Furthermore, enterprise applications usually must communicate with other applications, which are often just as large and complex. Examples include payroll and patient records, credit card processing, insurance claim processing, banking, and foreign exchange trading. In short, most of the programs that run the modern global economy, which are many of the most complex software projects currently in use. Finally, the programs must be constructed so that they can be "easily and quickly" changed by people who did not create them to adapt to conditions that can change very quickly and often without any input from the programmer. With so much at stake, there must be a set of best practices, which is what is captured in this book.
The patterns of software construction explained by Fowler are generally in the small, in the sense that they describe specific operations rather than demonstrate a large architectural form. Each of the specific patterns is presented by first listing a one-sentence description of the purpose of the pattern and a UML diagram illustrating the structure.
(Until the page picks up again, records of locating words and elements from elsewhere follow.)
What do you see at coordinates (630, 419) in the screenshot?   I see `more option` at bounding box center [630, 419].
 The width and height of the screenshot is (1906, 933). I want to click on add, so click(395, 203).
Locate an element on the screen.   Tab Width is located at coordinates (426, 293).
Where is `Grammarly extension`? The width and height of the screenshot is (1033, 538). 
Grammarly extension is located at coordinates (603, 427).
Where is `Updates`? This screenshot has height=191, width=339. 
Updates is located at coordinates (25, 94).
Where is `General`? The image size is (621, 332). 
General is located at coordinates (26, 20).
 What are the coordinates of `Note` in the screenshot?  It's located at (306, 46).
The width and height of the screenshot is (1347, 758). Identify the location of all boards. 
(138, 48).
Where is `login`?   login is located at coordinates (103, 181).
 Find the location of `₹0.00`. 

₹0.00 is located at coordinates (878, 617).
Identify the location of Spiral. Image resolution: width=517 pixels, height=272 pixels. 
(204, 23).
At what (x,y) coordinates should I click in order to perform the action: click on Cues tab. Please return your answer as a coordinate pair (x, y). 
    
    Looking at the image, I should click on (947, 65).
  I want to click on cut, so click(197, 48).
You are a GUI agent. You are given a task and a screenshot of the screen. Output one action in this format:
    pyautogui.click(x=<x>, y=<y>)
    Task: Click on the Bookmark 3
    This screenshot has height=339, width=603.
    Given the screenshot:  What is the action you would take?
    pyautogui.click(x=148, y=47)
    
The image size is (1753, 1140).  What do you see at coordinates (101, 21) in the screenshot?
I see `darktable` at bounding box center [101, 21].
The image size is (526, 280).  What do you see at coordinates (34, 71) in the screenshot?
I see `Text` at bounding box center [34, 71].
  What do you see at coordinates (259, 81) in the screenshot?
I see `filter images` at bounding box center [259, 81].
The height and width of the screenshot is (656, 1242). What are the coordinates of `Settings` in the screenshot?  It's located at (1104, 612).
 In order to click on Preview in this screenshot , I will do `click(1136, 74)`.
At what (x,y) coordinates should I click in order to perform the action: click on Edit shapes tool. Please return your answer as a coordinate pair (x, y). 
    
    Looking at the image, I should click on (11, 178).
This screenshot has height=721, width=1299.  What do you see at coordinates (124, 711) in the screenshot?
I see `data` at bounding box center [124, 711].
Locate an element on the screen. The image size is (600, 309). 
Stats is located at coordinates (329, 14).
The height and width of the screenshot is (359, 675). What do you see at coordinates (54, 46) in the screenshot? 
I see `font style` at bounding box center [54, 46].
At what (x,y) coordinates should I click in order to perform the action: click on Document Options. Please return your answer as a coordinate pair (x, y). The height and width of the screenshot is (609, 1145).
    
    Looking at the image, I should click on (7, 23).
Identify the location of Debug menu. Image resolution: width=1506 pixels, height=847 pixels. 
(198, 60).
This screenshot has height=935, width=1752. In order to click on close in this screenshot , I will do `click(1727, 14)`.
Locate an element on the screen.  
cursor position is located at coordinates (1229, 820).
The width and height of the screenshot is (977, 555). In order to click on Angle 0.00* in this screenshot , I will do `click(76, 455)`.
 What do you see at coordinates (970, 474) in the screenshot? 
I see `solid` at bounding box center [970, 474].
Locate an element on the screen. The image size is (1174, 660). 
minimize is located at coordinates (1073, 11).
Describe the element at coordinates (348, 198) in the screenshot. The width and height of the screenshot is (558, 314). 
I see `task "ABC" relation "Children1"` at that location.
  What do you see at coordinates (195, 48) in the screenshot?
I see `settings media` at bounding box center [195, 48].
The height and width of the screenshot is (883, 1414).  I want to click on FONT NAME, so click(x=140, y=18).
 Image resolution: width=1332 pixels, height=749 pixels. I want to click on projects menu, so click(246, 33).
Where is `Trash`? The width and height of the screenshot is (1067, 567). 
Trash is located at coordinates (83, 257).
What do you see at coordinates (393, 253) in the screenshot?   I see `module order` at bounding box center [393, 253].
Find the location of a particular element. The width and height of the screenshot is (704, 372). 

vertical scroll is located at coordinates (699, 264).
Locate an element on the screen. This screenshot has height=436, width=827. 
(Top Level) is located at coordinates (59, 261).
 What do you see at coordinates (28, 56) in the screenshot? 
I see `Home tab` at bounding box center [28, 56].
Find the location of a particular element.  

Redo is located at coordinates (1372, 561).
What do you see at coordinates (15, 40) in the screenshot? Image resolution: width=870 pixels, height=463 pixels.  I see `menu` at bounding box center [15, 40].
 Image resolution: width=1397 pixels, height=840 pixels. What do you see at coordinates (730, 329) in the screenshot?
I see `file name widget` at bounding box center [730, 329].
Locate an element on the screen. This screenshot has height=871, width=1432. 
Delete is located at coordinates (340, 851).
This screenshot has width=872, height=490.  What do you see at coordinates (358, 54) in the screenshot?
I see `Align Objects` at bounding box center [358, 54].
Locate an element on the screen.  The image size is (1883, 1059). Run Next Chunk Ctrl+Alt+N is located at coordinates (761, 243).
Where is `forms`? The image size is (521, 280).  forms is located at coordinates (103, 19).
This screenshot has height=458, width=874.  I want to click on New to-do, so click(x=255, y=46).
This is followed by sections describing how the pattern works, when to use it and one or more examples demonstrating specific implementations of the pattern using source code skeletons.
This is the best book I've found on J2EE and .Net patterns. I think it's destined to become a classic. I found the discussions on when to distrbute ('sell your favorite grandmother first'), Unit Of Work, Domain Model and Data Mapper patterns extremely useful. It has changed the way I think about enterprise applications. I think it fits somewhere between the original 'Design Patterns' book, by Gamma, et al, and a book like 'J2EE Patterns' in terms of its scope. 'Design Patterns' describes existing patterns that are applicable to any kind of application. 'J2EE Patterns' describes patterns in terms of one platform (although many of them apply to other platforms as well.) Fowler's book describes a set of patterns that work with a certain kind of application, business apps, but that are applicable to more than one platform.
It's better than the 'J2EE Patterns' book, which doesn't do a good job explaining which parts of J2EE to avoid, and which 'patterns' are in fact workarounds for problems in the platform itself. (For example, the 'Composite Entity' pattern.)
I have to strongly disagree with the first reviewer. Fowler does explain which patterns work best on which platform. The first section of the book gives a good road map for deciding which set of patterns to use for your app. He mentions explicitly that .Net pulls you in the direction of Table Module, but that with J2EE you would be less likely to use that pattern.
As far as the patterns being available in frameworks, I still find it useful to know about the patterns the framework implements. That way you know which framework to select. We recently went through an O/R mapping tool selection process. Reading the Unit Of Work, Data Mapper, Repository, Lazy Load and Identity Map chapters helped *immensely* in that process.